_EXERCISE INPUTS_.
+--

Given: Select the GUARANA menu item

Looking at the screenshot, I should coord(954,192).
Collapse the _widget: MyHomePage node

+--

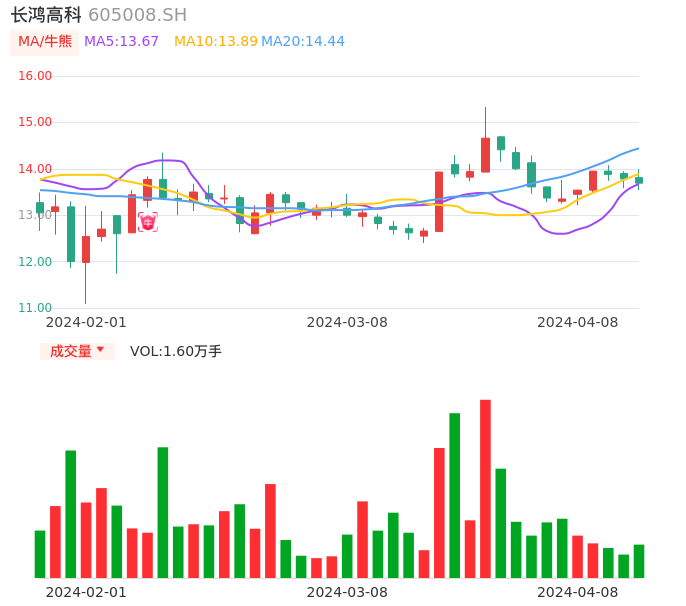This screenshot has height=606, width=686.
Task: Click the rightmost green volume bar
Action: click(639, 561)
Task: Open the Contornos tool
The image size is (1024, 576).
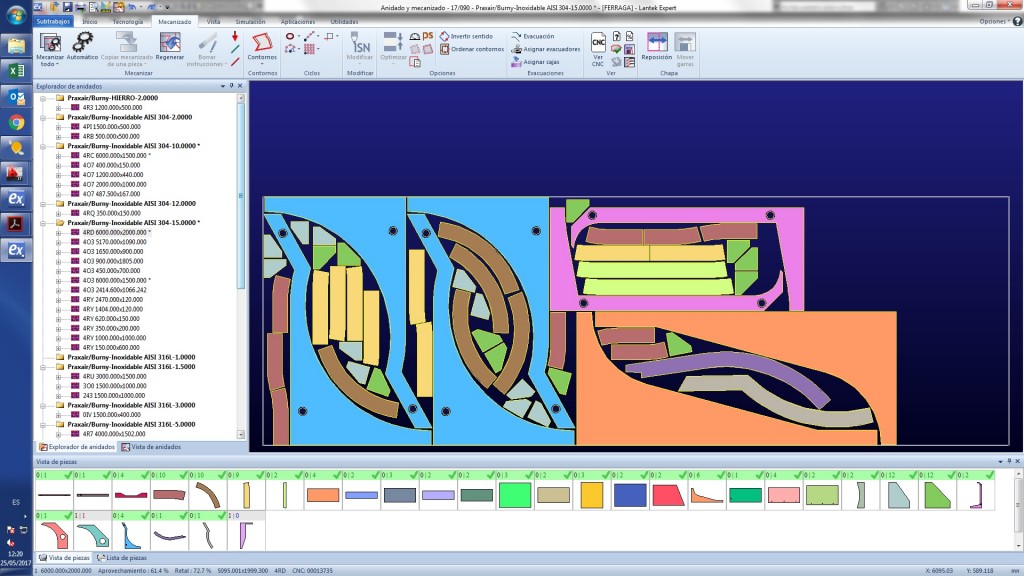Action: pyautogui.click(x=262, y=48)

+--

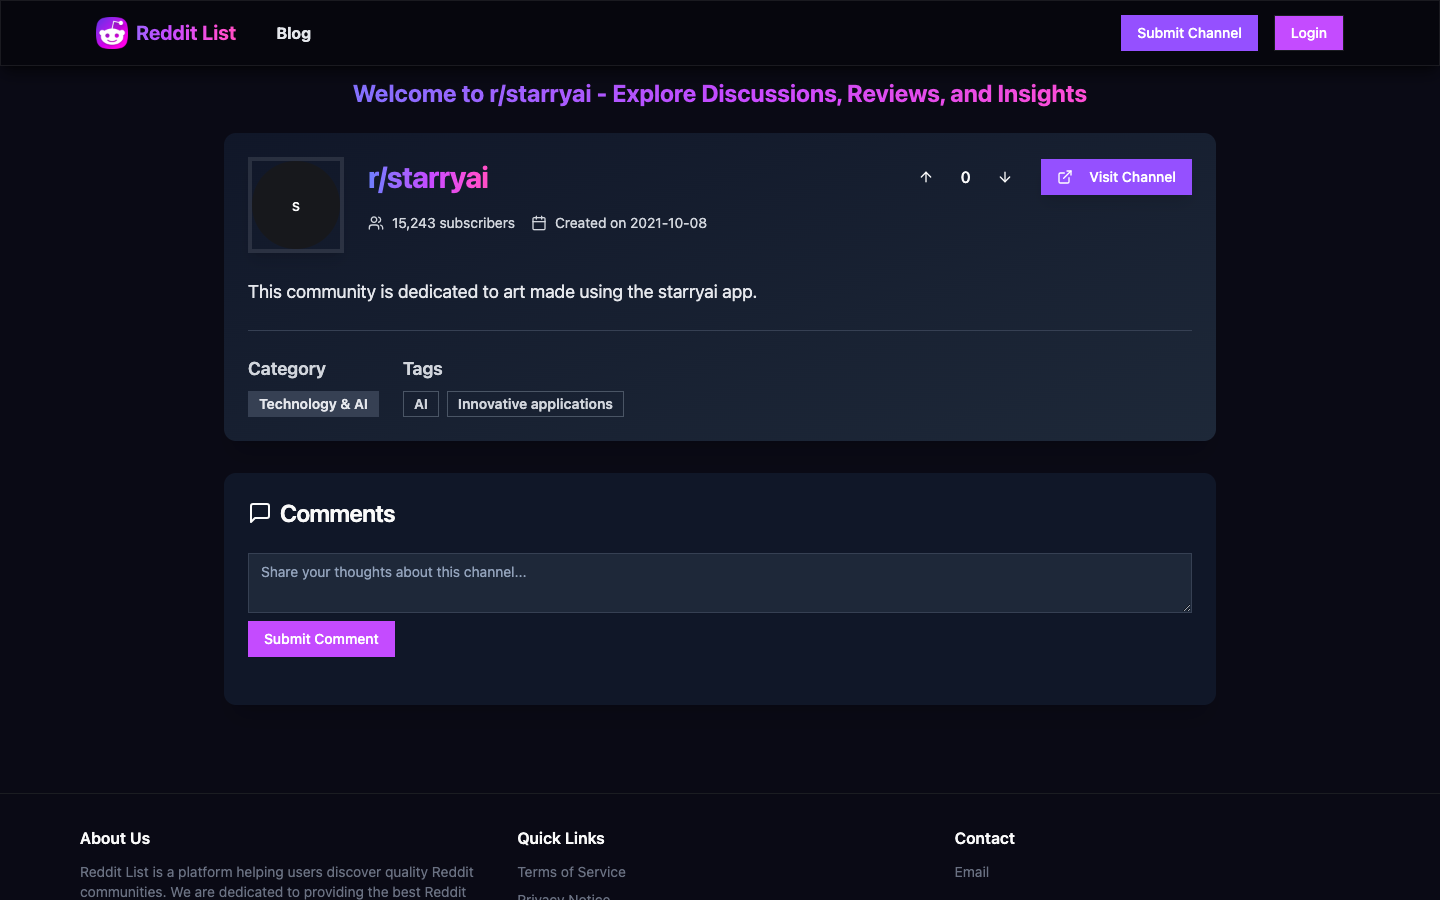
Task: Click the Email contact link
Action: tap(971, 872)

+--

_EXERCISE BRIEF_.
In the entries above, find the line with "Given: Select the GUARANA menu item" and the line with "Collapse the _widget: MyHomePage node", then set down exactly those two and every line between them, nothing else.

_RESULT_.
Given: Select the GUARANA menu item

Looking at the screenshot, I should coord(954,192).
Collapse the _widget: MyHomePage node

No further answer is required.